▶ _DATA SUPPLIED_:

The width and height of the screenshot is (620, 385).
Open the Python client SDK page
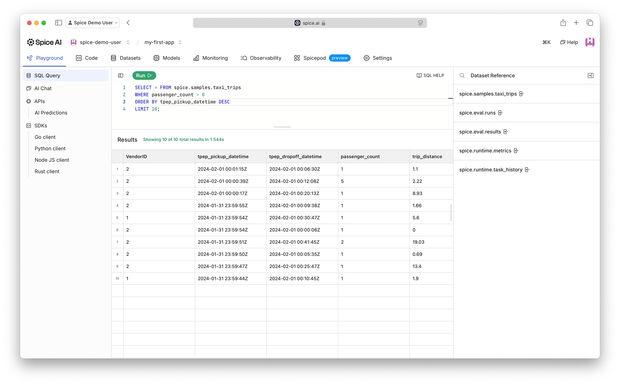coord(50,149)
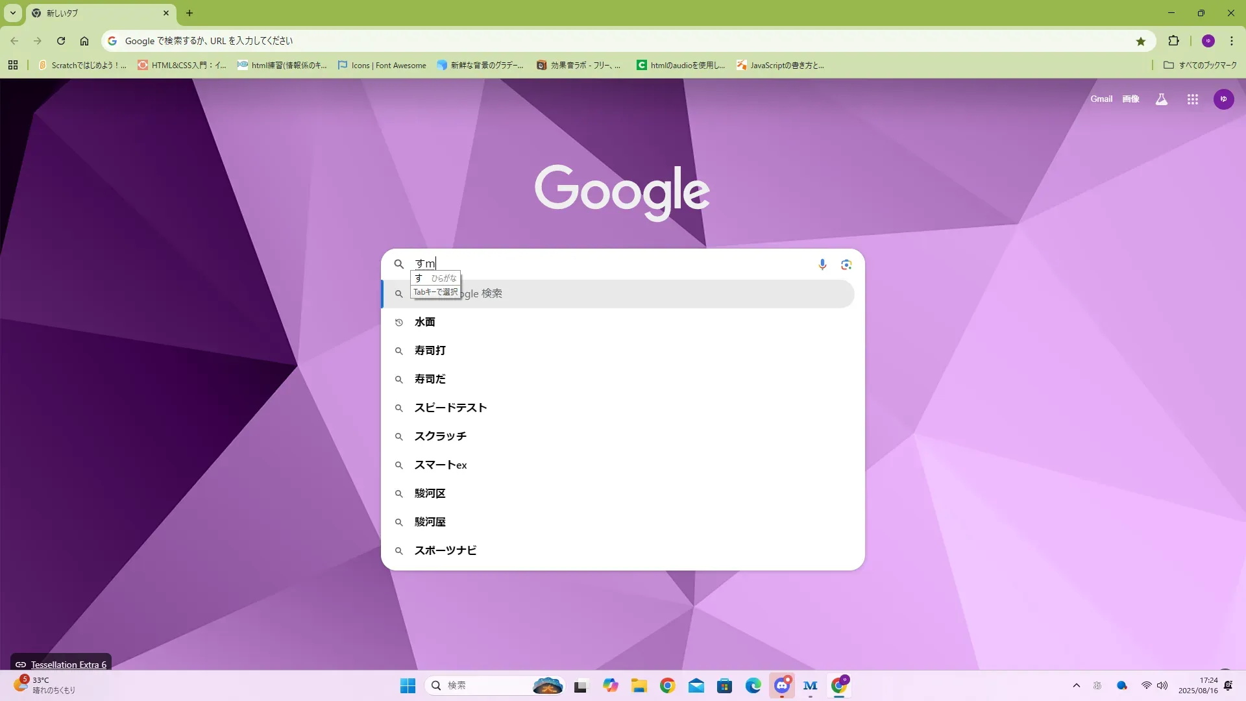
Task: Select the 水面 history suggestion
Action: coord(425,322)
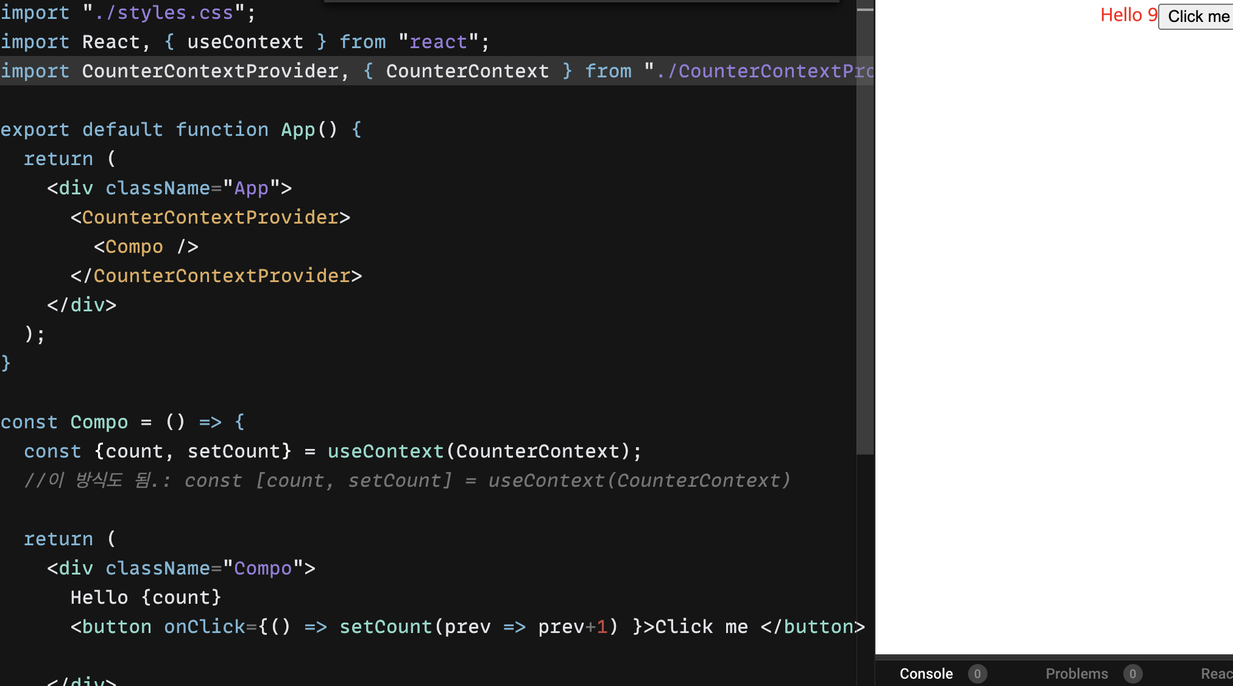The image size is (1233, 686).
Task: Click the App function name declaration
Action: click(x=297, y=130)

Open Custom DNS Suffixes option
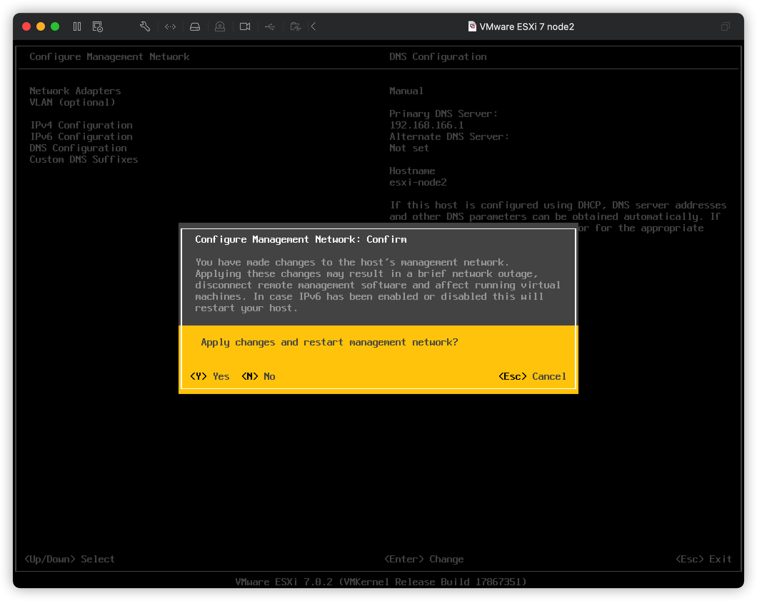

▶ _WHAT TO DO_: A word-for-word copy of the entries is needed, with no pictures in it.

▶ _TASK ANSWER_:
The width and height of the screenshot is (620, 385).
Open the Python client SDK page
coord(50,149)
Task: Select the 水面 history suggestion
Action: coord(425,322)
The image size is (1233, 686).
Task: Click the App function name declaration
Action: click(x=297, y=130)

Open Custom DNS Suffixes option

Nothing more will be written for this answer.